What you should do: Please retype every entry, keeping each one exactly as written.

(Dataset entries)
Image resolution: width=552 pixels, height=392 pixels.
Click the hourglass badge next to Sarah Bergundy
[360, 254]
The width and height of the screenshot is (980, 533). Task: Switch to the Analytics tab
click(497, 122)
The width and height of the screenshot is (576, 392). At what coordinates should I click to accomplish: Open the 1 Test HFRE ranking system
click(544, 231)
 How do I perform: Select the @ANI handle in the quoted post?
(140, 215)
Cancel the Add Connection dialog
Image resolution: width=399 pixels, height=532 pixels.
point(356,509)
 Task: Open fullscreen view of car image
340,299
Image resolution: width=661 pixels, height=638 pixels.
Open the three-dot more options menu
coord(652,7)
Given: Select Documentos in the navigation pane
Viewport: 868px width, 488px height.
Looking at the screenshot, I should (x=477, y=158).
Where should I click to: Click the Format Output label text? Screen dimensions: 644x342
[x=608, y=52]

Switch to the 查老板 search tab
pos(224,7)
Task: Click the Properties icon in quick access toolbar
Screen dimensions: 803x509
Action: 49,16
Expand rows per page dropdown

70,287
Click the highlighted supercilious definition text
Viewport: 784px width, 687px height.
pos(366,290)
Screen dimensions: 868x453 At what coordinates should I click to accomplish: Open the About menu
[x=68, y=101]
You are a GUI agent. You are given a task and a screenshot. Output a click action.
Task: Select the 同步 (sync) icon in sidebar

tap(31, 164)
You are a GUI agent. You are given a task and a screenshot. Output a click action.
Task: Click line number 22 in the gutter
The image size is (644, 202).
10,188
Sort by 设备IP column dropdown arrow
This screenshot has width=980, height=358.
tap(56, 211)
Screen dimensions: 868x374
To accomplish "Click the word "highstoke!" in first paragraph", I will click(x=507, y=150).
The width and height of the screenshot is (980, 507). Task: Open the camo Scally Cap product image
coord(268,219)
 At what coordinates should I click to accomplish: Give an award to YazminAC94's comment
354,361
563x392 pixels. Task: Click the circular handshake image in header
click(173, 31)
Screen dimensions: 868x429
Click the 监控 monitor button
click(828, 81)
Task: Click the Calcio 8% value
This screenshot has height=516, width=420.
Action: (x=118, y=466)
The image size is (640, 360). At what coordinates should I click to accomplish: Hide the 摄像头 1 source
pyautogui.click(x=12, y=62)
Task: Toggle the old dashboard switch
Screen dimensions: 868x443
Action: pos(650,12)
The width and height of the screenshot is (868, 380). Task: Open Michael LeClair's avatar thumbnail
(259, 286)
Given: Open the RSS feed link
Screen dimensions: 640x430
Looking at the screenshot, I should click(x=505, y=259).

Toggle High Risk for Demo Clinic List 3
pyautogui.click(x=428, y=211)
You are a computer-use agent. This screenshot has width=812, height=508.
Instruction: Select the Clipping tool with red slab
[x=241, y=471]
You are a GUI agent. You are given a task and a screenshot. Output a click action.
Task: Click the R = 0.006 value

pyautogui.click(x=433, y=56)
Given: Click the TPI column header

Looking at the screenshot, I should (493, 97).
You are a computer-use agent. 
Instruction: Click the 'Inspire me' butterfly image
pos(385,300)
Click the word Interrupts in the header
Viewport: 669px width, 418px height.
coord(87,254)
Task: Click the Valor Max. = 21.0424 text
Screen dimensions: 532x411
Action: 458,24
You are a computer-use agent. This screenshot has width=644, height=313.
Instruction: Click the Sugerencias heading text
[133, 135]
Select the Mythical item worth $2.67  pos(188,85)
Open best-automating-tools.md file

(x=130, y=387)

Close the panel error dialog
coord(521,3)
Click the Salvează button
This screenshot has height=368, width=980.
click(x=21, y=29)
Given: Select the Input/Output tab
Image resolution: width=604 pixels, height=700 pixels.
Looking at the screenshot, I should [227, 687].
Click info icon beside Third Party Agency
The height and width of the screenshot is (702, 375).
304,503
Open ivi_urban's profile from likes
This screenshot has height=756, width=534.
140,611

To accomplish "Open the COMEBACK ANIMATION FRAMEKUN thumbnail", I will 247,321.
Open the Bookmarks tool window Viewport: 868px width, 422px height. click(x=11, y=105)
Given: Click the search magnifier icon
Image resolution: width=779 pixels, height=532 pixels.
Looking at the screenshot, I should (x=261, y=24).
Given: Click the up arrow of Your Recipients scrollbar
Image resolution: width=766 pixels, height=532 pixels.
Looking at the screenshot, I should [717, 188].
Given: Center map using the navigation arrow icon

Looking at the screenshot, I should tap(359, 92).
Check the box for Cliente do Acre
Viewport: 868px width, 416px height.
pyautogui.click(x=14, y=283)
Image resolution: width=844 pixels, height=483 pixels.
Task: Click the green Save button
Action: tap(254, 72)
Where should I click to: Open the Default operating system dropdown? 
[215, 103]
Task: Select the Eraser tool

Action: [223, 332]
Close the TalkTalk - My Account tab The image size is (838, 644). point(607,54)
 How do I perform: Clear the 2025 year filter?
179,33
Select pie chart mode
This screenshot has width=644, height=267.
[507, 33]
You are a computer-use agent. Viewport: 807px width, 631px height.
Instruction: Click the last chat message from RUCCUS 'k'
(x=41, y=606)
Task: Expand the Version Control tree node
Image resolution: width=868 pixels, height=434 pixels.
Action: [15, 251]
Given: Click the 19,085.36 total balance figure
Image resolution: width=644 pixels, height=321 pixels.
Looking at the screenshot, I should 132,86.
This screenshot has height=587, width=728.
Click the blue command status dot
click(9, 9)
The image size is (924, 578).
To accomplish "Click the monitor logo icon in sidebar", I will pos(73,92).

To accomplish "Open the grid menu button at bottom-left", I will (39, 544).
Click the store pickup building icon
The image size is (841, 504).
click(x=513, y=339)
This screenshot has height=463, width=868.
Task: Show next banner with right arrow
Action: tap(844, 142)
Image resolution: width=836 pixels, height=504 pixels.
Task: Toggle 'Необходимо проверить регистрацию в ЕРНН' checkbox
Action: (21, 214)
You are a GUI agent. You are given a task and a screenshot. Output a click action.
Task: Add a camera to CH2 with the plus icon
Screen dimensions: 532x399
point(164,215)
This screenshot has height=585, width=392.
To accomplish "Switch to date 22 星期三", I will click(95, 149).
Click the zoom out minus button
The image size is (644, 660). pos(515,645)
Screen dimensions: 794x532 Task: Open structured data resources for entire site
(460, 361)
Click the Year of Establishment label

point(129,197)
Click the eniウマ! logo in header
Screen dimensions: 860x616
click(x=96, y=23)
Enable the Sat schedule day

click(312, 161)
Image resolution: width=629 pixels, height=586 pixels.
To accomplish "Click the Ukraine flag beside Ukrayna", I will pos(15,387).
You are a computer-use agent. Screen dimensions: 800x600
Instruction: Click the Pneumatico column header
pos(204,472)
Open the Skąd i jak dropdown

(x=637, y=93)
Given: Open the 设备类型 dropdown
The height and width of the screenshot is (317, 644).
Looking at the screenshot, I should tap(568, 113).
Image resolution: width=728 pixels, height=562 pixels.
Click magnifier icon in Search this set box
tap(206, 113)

Result of the exercise:
Image resolution: width=552 pixels, height=392 pixels.
Click the hourglass badge next to Sarah Bergundy
[360, 254]
The width and height of the screenshot is (980, 533). Task: Switch to the Analytics tab
click(497, 122)
The width and height of the screenshot is (576, 392). At what coordinates should I click to accomplish: Open the 1 Test HFRE ranking system
click(544, 231)
 How do I perform: Select the @ANI handle in the quoted post?
(140, 215)
Cancel the Add Connection dialog
Image resolution: width=399 pixels, height=532 pixels.
point(356,509)
 Task: Open fullscreen view of car image
340,299
Image resolution: width=661 pixels, height=638 pixels.
Open the three-dot more options menu
coord(652,7)
Given: Select Documentos in the navigation pane
Viewport: 868px width, 488px height.
Looking at the screenshot, I should (x=477, y=158).
Where should I click to: Click the Format Output label text? Screen dimensions: 644x342
[x=608, y=52]

Switch to the 查老板 search tab
pos(224,7)
Task: Click the Properties icon in quick access toolbar
Screen dimensions: 803x509
Action: 49,16
Expand rows per page dropdown

70,287
Click the highlighted supercilious definition text
Viewport: 784px width, 687px height.
pos(366,290)
Screen dimensions: 868x453 At what coordinates should I click to accomplish: Open the About menu
[x=68, y=101]
You are a GUI agent. You are given a task and a screenshot. Output a click action.
Task: Select the 同步 (sync) icon in sidebar

tap(31, 164)
You are a GUI agent. You are given a task and a screenshot. Output a click action.
Task: Click line number 22 in the gutter
The image size is (644, 202).
10,188
Sort by 设备IP column dropdown arrow
This screenshot has width=980, height=358.
tap(56, 211)
Screen dimensions: 868x374
To accomplish "Click the word "highstoke!" in first paragraph", I will click(x=507, y=150).
The width and height of the screenshot is (980, 507). Task: Open the camo Scally Cap product image
coord(268,219)
 At what coordinates should I click to accomplish: Give an award to YazminAC94's comment
354,361
563x392 pixels. Task: Click the circular handshake image in header
click(173, 31)
Screen dimensions: 868x429
Click the 监控 monitor button
click(828, 81)
Task: Click the Calcio 8% value
This screenshot has height=516, width=420.
Action: (x=118, y=466)
The image size is (640, 360). At what coordinates should I click to accomplish: Hide the 摄像头 1 source
pyautogui.click(x=12, y=62)
Task: Toggle the old dashboard switch
Screen dimensions: 868x443
Action: pos(650,12)
The width and height of the screenshot is (868, 380). Task: Open Michael LeClair's avatar thumbnail
(259, 286)
Given: Open the RSS feed link
Screen dimensions: 640x430
Looking at the screenshot, I should click(x=505, y=259).

Toggle High Risk for Demo Clinic List 3
pyautogui.click(x=428, y=211)
You are a computer-use agent. This screenshot has width=812, height=508.
Instruction: Select the Clipping tool with red slab
[x=241, y=471]
You are a GUI agent. You are given a task and a screenshot. Output a click action.
Task: Click the R = 0.006 value

pyautogui.click(x=433, y=56)
Given: Click the TPI column header

Looking at the screenshot, I should (493, 97).
You are a computer-use agent. 
Instruction: Click the 'Inspire me' butterfly image
pos(385,300)
Click the word Interrupts in the header
Viewport: 669px width, 418px height.
coord(87,254)
Task: Click the Valor Max. = 21.0424 text
Screen dimensions: 532x411
Action: 458,24
You are a computer-use agent. This screenshot has width=644, height=313.
Instruction: Click the Sugerencias heading text
[133, 135]
Select the Mythical item worth $2.67  pos(188,85)
Open best-automating-tools.md file

(x=130, y=387)

Close the panel error dialog
coord(521,3)
Click the Salvează button
This screenshot has height=368, width=980.
click(x=21, y=29)
Given: Select the Input/Output tab
Image resolution: width=604 pixels, height=700 pixels.
Looking at the screenshot, I should [227, 687].
Click info icon beside Third Party Agency
The height and width of the screenshot is (702, 375).
304,503
Open ivi_urban's profile from likes
This screenshot has height=756, width=534.
140,611

To accomplish "Open the COMEBACK ANIMATION FRAMEKUN thumbnail", I will 247,321.
Open the Bookmarks tool window Viewport: 868px width, 422px height. click(x=11, y=105)
Given: Click the search magnifier icon
Image resolution: width=779 pixels, height=532 pixels.
Looking at the screenshot, I should (x=261, y=24).
Given: Click the up arrow of Your Recipients scrollbar
Image resolution: width=766 pixels, height=532 pixels.
Looking at the screenshot, I should [717, 188].
Given: Center map using the navigation arrow icon

Looking at the screenshot, I should tap(359, 92).
Check the box for Cliente do Acre
Viewport: 868px width, 416px height.
pyautogui.click(x=14, y=283)
Image resolution: width=844 pixels, height=483 pixels.
Task: Click the green Save button
Action: tap(254, 72)
Where should I click to: Open the Default operating system dropdown? 
[215, 103]
Task: Select the Eraser tool

Action: [223, 332]
Close the TalkTalk - My Account tab The image size is (838, 644). point(607,54)
 How do I perform: Clear the 2025 year filter?
179,33
Select pie chart mode
This screenshot has width=644, height=267.
[507, 33]
You are a computer-use agent. Viewport: 807px width, 631px height.
Instruction: Click the last chat message from RUCCUS 'k'
(x=41, y=606)
Task: Expand the Version Control tree node
Image resolution: width=868 pixels, height=434 pixels.
Action: [15, 251]
Given: Click the 19,085.36 total balance figure
Image resolution: width=644 pixels, height=321 pixels.
Looking at the screenshot, I should 132,86.
This screenshot has height=587, width=728.
Click the blue command status dot
click(9, 9)
The image size is (924, 578).
To accomplish "Click the monitor logo icon in sidebar", I will pos(73,92).

To accomplish "Open the grid menu button at bottom-left", I will (39, 544).
Click the store pickup building icon
The image size is (841, 504).
click(x=513, y=339)
This screenshot has height=463, width=868.
Task: Show next banner with right arrow
Action: tap(844, 142)
Image resolution: width=836 pixels, height=504 pixels.
Task: Toggle 'Необходимо проверить регистрацию в ЕРНН' checkbox
Action: (21, 214)
You are a GUI agent. You are given a task and a screenshot. Output a click action.
Task: Add a camera to CH2 with the plus icon
Screen dimensions: 532x399
point(164,215)
This screenshot has height=585, width=392.
To accomplish "Switch to date 22 星期三", I will click(95, 149).
Click the zoom out minus button
The image size is (644, 660). pos(515,645)
Screen dimensions: 794x532 Task: Open structured data resources for entire site
(460, 361)
Click the Year of Establishment label

point(129,197)
Click the eniウマ! logo in header
Screen dimensions: 860x616
click(x=96, y=23)
Enable the Sat schedule day

click(312, 161)
Image resolution: width=629 pixels, height=586 pixels.
To accomplish "Click the Ukraine flag beside Ukrayna", I will pos(15,387).
You are a computer-use agent. Screen dimensions: 800x600
Instruction: Click the Pneumatico column header
pos(204,472)
Open the Skąd i jak dropdown

(x=637, y=93)
Given: Open the 设备类型 dropdown
The height and width of the screenshot is (317, 644).
Looking at the screenshot, I should tap(568, 113).
Image resolution: width=728 pixels, height=562 pixels.
Click magnifier icon in Search this set box
tap(206, 113)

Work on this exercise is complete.